SINGAPORE (Nikkei Markets) -- Singapore retained the top spot in Asian foreign exchange trading, but its lead was narrowed to a whisker as volumes in rival financial center Hong Kong jumped 45% over the past three years.
The latest Bank for International Settlements survey showed FX trading in Hong Kong averaged $632 billion a day during April this year, up from $517 billion in 2016 when the previous survey was conducted as trades involving the Hong Kong dollar soared. In contrast, Singapore saw daily FX trading values rise by a smaller 22% to $633 billion over the same period.
Based on the latest data, Singapore continues to be the world's third largest FX trading center after London and New York, while Hong Kong remained fourth ahead of Tokyo, which saw the average daily value of trades fall 6% to $376 billion.
Singapore and Hong Kong are the two major financial hubs in Asia, providing funding and other services to the region's fast-growing economies and companies. While Hong Kong is the key Asian centre for investment banking and has a much larger stock market, Singapore has traditionally led the Chinese territory in areas such as wealth management, FX and commodities trading.
The BIS survey, which is carried out once every three years, was released late Monday in Europe.
Globally, the average value of FX traded daily rose 30% to $6.6 trillion from $5.1 billion in 2016. London was the dominant player among trading hubs, accounting for about $2.4 billion in daily trades or 43.1% of the total.
Despite the impressive gains made by Hong Kong, most industry players expect Singapore to regain the initiative once recently announced investments in FX trading systems come on-stream.
For example, Citi's electronic FX pricing and trading engine in Singapore is expected to "go live" in the final quarter of 2019, providing greater liquidity in the city-state as well as speeding up trade executions for clients who previously had to connect to systems in Tokyo. Besides Tokyo, Citi currently operates this trading infrastructure in London and New York.

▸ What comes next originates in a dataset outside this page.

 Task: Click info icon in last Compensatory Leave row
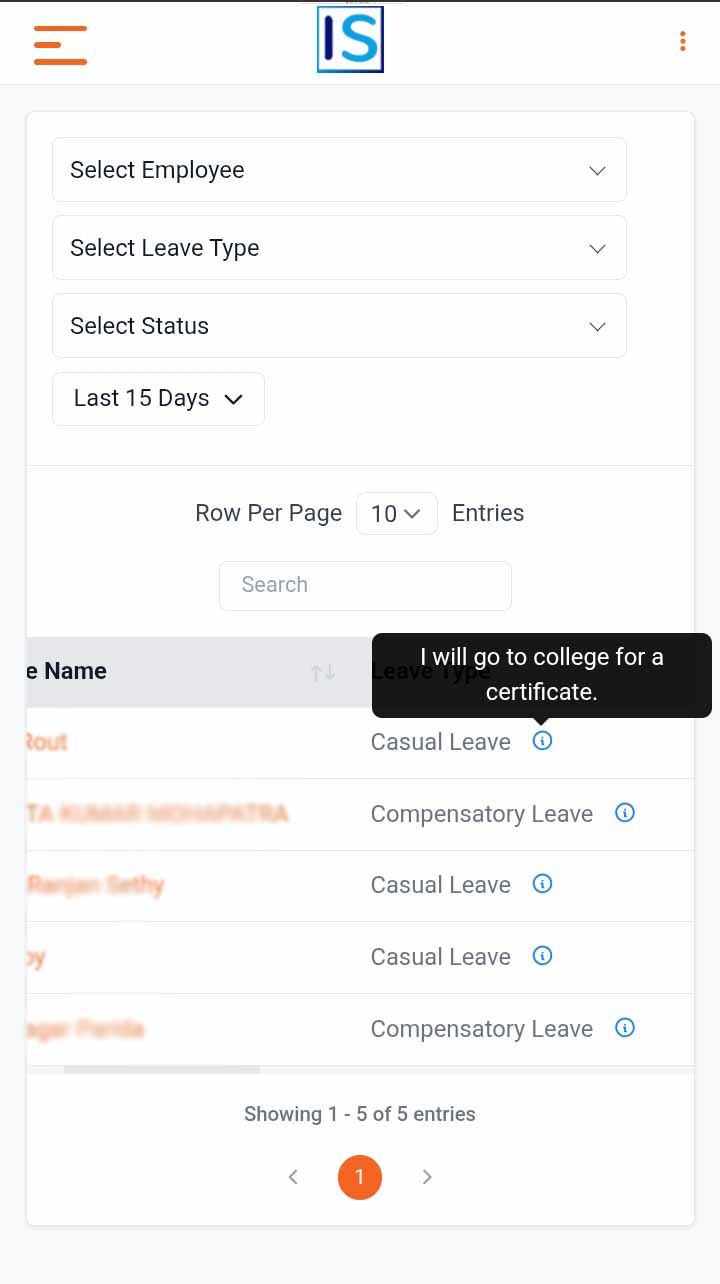pos(625,1028)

J.P. Morgan also plans to establish an electronic engine in Singapore with support from the Monetary Authority of Singapore. According to a statement issued last month, J.P. Morgan's Singapore engine - its fourth after New York, London and Tokyo - will launch in early 2020.

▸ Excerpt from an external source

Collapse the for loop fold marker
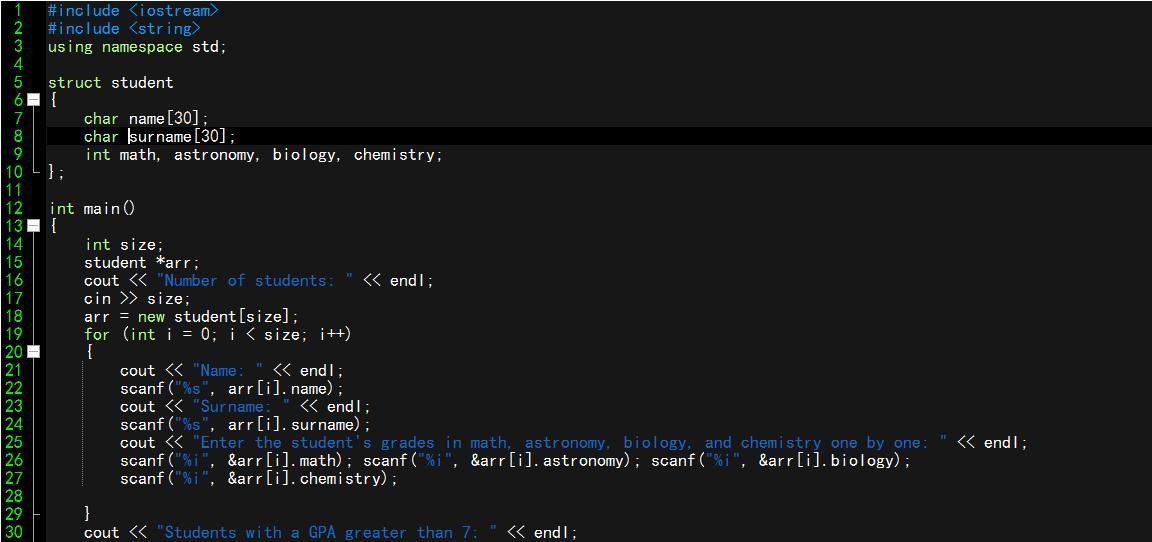This screenshot has height=542, width=1152. tap(34, 352)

J.P. Morgan is the world's largest currency dealing bank while Citi is number three, according to an annual poll by Euromoney, an industry publication.
Meanwhile, Hong Kong could see a tapering off in trades involving the Hong Kong dollar, which accounted for 3.5% of global FX transactions in April 2019 compared with 1.7% in 2016, according to BIS data.
Tommy Ong, managing director for treasury and markets at DBS Bank (Hong Kong), said that until about three months ago, there was a high volume of trades involving the purchase of U.S. dollars and sale of Hong Kong dollars to take advantage of the interest rate differential. Now that the U.S. Federal Reserve has begun lowering rates, the impetus behind the trades has diminished.
Mark Meredith, global head of electronic trading for FX and local markets at Citi, said additional Japanese holidays earlier in the year due to the Golden Week as well as the crowning of the new emperor contributed to falling yen volumes, as did a shift among traders towards more "geopolitically driven" currencies.
According to the latest BIS report, the share of FX trades involving the yen fell to 16.7% in 2019 from 21.6% in 2016.